Martin Baker organ recital – Johann Sebastian Bach and improvisations

Bach
Prelude and Fugue in E-flat, BWV552 (St Anne)

Baker
Improvisation on Bach’s ‘St Anne’ Prelude and Fugue

Bach
Fantasia in G, BWV572

Baker
Improvisation on Bach’s Fantasia BWV572

Bach
Passacaglia and Fugue in C-minor, BWV582

Baker
Improvisation on English Melodies

Martin Baker (Royal Albert organ)


Reviewed by: Peter Reed

Reviewed: 1 August, 2021
Venue: Royal Albert Hall, London

“Due to Covid” – an overworked mantra for these distracted times – this Proms organ recital was to have been given by the Notre-Dame titulaire Olivier Latry, but the Parisian was replaced at short notice by Martin Baker, erstwhile Master of Music of Westminster Cathedral, with Baker offering three big Bach works going head-to-toe with three Baker improvisations. The Albert Hall arena was sparsely occupied, and if there were a logic to the ‘safe’ seating in the stalls, it was not immediately apparent. Most of the audience wore face-masks.

Baker’s confident organo pleno for the opening of the ‘St Anne’ Prelude was an unexpectedly poignant, ‘did-you-miss-me?’ moment, but thereafter in this long, many-sectioned work Baker dared to indulge its stately grandiloquence. It is one of Bach’s grandest, most optimistic organ works and Baker made sure we knew it. The fairly neutral lighting then melted into an infernal red for the first of Baker’s improvisations, this one on aspects of the St Anne music, ten minutes of punchy pedal ostinatos, minor-key debagging of the St Anne Meistersinger-like positivism and Bach’s recognisable shapes contorted by chromaticism. Devilish stuff.

Baker is a renowned improviser, and it is an aspect of craft that can make organists such complete musicians. You could really hear, as it were, Baker’s fingers (and feet) doing the talking. Sometimes in recitals I have had unworthy thoughts about spontaneity being elevated above its pay grade, but Baker sure knows how to layer and shade his thoughts, and the little, high-up chirrups that anticipated the start of Bach’s Fantasia in G BWV572 were a brief, witty pleasure. It was odd that Baker’s tempo for this opening – one of Bach’s most enchanting, jewel-like creations – rather muffled its playfulness and unpicked the effect of the long closing cadenza section, with a beautiful choice of registration I don’t think I’ve heard on this instrument. The lighting then changed to shocking pink for the next improvisation, with more flute-stop riffing on Bach’s shapes, this time flirting a bit with Messiaen and much playing around with Bach’s opening gambit, with a neat segue into the opening of Bach’s Passacaglia. This performance had everything you could want: stature, a restrained romantic fantasy and some marvellous registrations for the quieter variations.

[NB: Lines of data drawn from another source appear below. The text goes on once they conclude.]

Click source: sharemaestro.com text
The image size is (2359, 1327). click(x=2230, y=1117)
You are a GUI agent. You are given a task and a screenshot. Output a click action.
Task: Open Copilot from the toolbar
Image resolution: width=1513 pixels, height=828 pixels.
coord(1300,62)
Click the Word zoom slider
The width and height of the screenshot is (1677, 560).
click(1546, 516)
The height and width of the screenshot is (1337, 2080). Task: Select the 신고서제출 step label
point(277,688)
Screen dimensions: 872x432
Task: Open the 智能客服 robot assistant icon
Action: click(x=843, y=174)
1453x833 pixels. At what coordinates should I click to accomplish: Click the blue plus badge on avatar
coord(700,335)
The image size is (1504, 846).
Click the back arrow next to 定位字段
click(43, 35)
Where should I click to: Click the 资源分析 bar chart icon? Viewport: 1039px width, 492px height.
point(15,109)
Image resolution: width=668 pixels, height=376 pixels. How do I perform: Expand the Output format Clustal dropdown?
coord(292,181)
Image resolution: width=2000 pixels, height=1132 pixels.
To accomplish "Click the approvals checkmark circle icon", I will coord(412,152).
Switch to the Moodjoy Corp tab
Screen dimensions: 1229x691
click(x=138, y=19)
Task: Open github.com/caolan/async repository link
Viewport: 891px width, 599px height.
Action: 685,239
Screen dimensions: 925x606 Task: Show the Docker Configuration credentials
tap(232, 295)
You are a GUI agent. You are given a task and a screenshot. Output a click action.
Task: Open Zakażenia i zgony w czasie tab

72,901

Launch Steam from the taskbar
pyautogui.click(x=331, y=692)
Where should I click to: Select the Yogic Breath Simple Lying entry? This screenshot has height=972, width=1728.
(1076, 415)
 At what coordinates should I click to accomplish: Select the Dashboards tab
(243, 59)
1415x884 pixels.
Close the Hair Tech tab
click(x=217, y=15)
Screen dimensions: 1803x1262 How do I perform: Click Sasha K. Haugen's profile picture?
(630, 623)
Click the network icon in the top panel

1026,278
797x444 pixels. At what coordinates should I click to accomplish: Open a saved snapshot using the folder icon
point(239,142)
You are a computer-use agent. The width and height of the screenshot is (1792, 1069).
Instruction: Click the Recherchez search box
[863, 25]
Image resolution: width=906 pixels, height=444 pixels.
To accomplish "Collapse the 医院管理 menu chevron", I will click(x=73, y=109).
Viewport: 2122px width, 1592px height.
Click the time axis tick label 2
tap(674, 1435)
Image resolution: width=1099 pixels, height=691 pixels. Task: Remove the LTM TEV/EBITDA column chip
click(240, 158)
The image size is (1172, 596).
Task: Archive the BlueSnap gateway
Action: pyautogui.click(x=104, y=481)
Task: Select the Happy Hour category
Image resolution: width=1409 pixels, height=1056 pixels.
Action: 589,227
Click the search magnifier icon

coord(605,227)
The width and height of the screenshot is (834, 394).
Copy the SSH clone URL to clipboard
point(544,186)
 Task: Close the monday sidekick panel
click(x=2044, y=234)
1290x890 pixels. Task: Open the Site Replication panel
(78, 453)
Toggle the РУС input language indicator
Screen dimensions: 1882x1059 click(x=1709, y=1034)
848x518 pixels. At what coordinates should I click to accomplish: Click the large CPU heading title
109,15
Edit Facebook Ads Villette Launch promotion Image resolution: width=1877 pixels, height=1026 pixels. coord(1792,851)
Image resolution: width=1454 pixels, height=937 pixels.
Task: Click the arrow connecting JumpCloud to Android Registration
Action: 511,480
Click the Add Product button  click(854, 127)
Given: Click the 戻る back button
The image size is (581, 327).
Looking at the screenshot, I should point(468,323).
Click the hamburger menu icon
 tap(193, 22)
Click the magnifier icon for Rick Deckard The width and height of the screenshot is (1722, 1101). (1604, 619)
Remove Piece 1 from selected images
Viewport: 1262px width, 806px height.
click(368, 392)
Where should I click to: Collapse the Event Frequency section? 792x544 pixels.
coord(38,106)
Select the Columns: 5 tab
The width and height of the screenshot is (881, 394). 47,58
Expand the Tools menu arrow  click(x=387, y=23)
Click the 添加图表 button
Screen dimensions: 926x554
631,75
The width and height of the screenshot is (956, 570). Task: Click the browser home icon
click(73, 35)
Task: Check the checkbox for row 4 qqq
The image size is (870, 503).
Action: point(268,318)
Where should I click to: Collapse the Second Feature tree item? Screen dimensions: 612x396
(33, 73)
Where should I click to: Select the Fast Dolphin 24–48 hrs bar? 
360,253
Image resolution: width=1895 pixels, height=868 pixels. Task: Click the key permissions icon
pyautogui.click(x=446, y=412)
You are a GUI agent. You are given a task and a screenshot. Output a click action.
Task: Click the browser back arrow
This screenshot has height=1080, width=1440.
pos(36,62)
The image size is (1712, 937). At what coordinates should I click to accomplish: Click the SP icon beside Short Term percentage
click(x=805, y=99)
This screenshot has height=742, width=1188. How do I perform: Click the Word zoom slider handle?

Baker then really went for it in his finale, his Improvisation on English Melodies, the title doffing its cap to Bruckner’s for one of the many improvisations the Austrian composer played for the Albert Hall organ’s elaborate inaugural festival in 1871. Baker’s knitted together the big ‘St Anne’ chorale in its full English Hymnal version of ‘Oh God, our help in ages past’ (Isaac Watts’s text a powerful expression of recent and current woes), the march section of Elgar’s Pomp and Circumstance No.1, ‘Nimrod’, and a few bars of the Coronation Street theme. Interestingly, Baker did not include the march’s middle section, that Last Night hurdle which has recently given some conductors the vapours. Apart from giving the instrument a mighty good seeing-to, Baker’s skill embraced everything from trauma to hope, and very thrilling and satisfying it was.